I crapped out. Shortly after I moved in, a very heavy rain flooded the crawl space. I cleared it with a borrowed portable pump. (And got the worst case of poison ivy in my life. Read that story.) I promptly paid to have a pit dug and a sump pump installed.

Unfortunately, the lowest spot in my crawl space was under my bedroom, and so that’s where the pump had to go. I slept ten feet from it. And it roared like a diesel engine every time it cut on. WHAAARRRNNNNsplooooooosshhhhh, over and over, all night. When it rained hard I had to go sleep in the family room.

Last week we got a ton of rain. After the first night I knew there was trouble under the floorboards, because I awoke refreshed from a good night’s sleep.

Thank God for YouTube. Everything you ever wanted to know how to do is there, usually shot by some random dude on shaky mobile-phone video. This video showed me how easy it would be to replace the pump myself.

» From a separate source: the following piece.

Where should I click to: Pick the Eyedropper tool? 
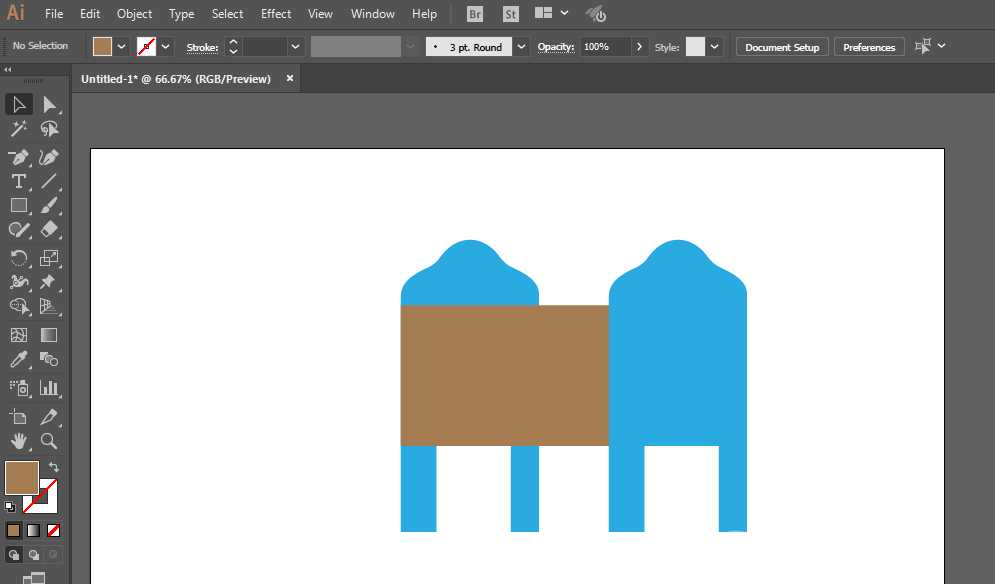(18, 360)
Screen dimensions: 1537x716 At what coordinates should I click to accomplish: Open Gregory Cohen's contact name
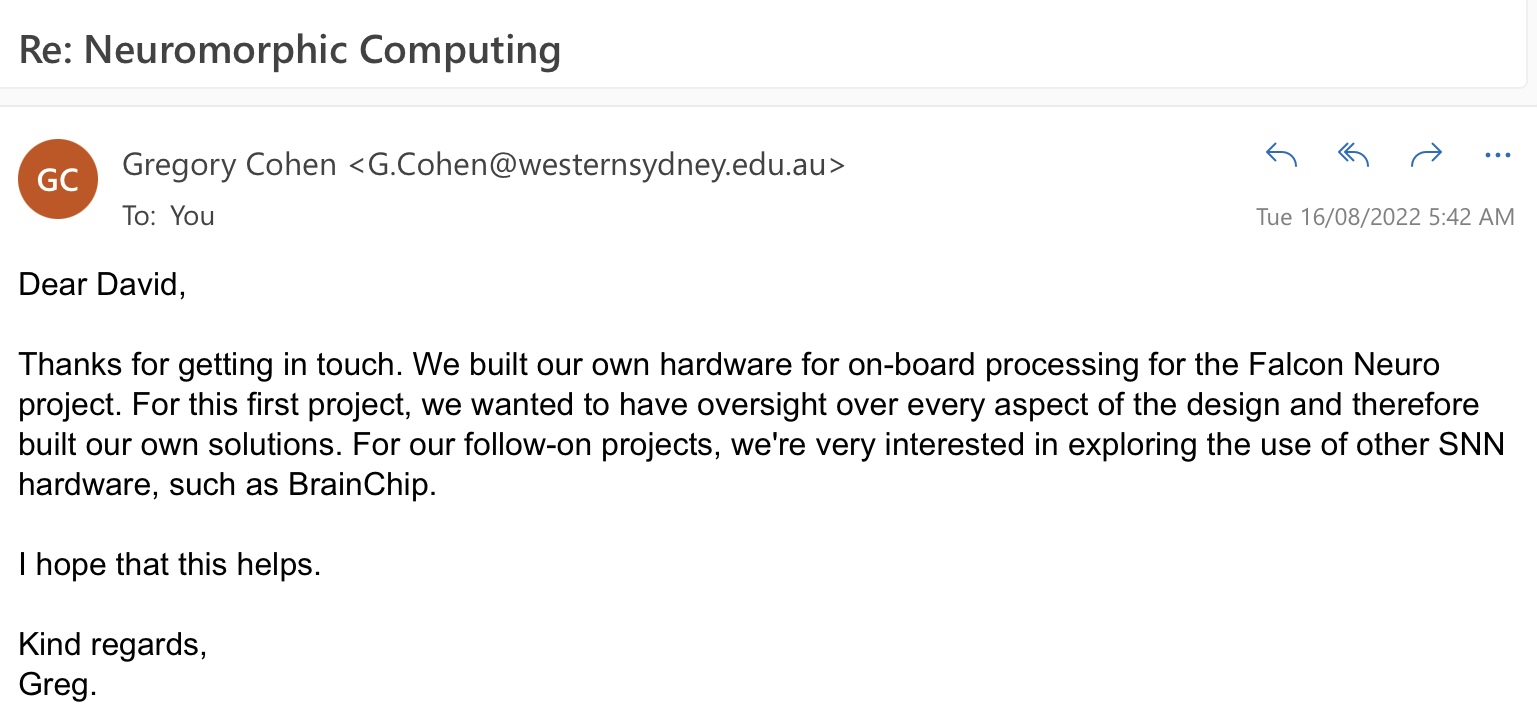click(x=229, y=164)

It took me two hours to do the job, including a run to The Home Depot for the pump and associated supplies. Not bad, right? Except that I had to do it in two feet of water. Cold water. Cold, dirty water. And immediately upon entering the crawl space, I slipped and twisted and suddenly cold, dirty water met my nether regions. That will take a man’s breath away.

Success!!

I emerged sopping wet. I sloshed my way into the garage, where I stripped and dropped my soaked, dirty clothes into the washer. I grabbed a quick shower. And then as I was dressing, I noticed the quiet.

It should not be quiet! Was my new pump even working?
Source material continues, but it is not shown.